La separación matrimonial de Angélica Vale y Otto Padrón ha desencadenado una ola de especulaciones que incluyen rumores de infidelidad, supuestos conflictos económicos y vínculos sentimentales con terceras personas. Tras 14 años de matrimonio, la actriz y conductora finalmente se pronunció de manera parcial, anticipando que en el momento adecuado dará a conocer su versión completa sobre la ruptura.
Polémica alimentada por rumores y versiones encontradas
Entre los rumores que han cobrado fuerza en redes sociales destaca una supuesta relación de Vale con Julio Ramírez, bailarín con quien compartió escenario en la puesta en escena Vaselina y en el espectáculo Las Angélicas. Aunque no se han presentado pruebas, el vínculo profesional alimentó los comentarios públicos. Además, surgieron versiones sobre desacuerdos financieros entre la actriz y su ahora ex pareja, lo que intensificó el interés mediático.
En su programa de radio, Vale abordó indirectamente el tema, explicando su reserva actual: “No voy a hablar, no porque no tenga cómo defenderme, sino no voy a hablar, primero porque mis abogados me han dicho que no hable y dos porque nunca he estado en escándalos”.
Compromiso con la verdad en el momento indicado
En entrevista recuperada por el periodista Javier Ceriani en su canal de YouTube, la protagonista de La fea más bella profundizó en su postura, señalando que llegará un tiempo para hablar sin reservas: “Ya me tocará mi momento de hablar, ya me tocará mi momento de decir mi versión, de decir las razones por las cuales llegamos a tomar esta decisión”.
“No me voy a quedar callada”
sentenció la conductora de Juego de Voces, dejando en claro que, aunque ahora guarda silencio por indicaciones legales y personales, no permitirá que se construyan narrativas sin su participación.
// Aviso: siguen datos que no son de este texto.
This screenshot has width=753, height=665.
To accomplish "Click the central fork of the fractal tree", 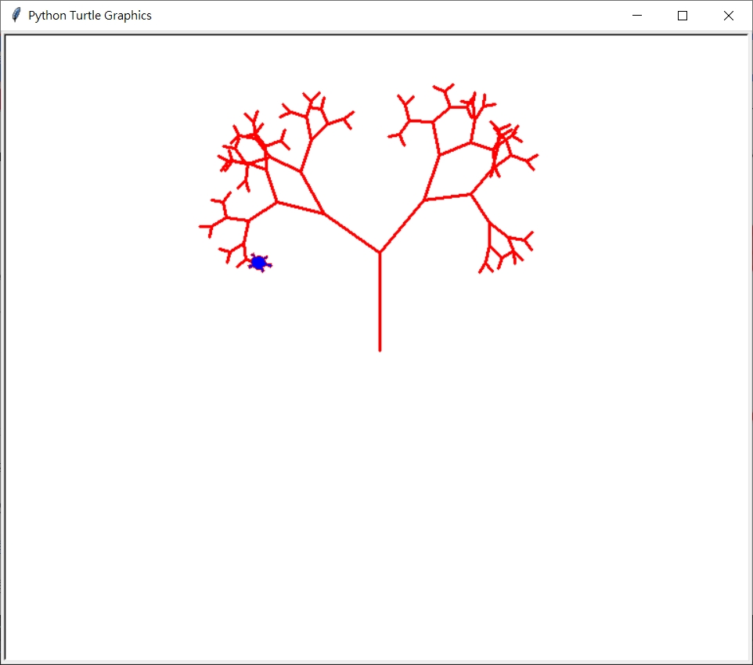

Claridad sobre el inicio del divorcio
Ceriani reveló durante su transmisión que, contrariamente a lo publicado inicialmente por algunos medios, fue Angélica Vale quien solicitó formalmente la disolución matrimonial. De acuerdo con sus indagaciones, la decisión no fue impuesta unilateralmente por Padrón, sino que surgió de diferencias consideradas insalvables por la intérprete.
Ni Vale ni Padrón han hecho públicos los motivos específicos que llevaron al divorcio. Desde su entorno profesional, la actriz mantiene una línea de conducta alejada del sensacionalismo, priorizando su carrera artística y su privacidad, mientras espera el momento oportuno para hablar con total claridad sobre su proceso personal.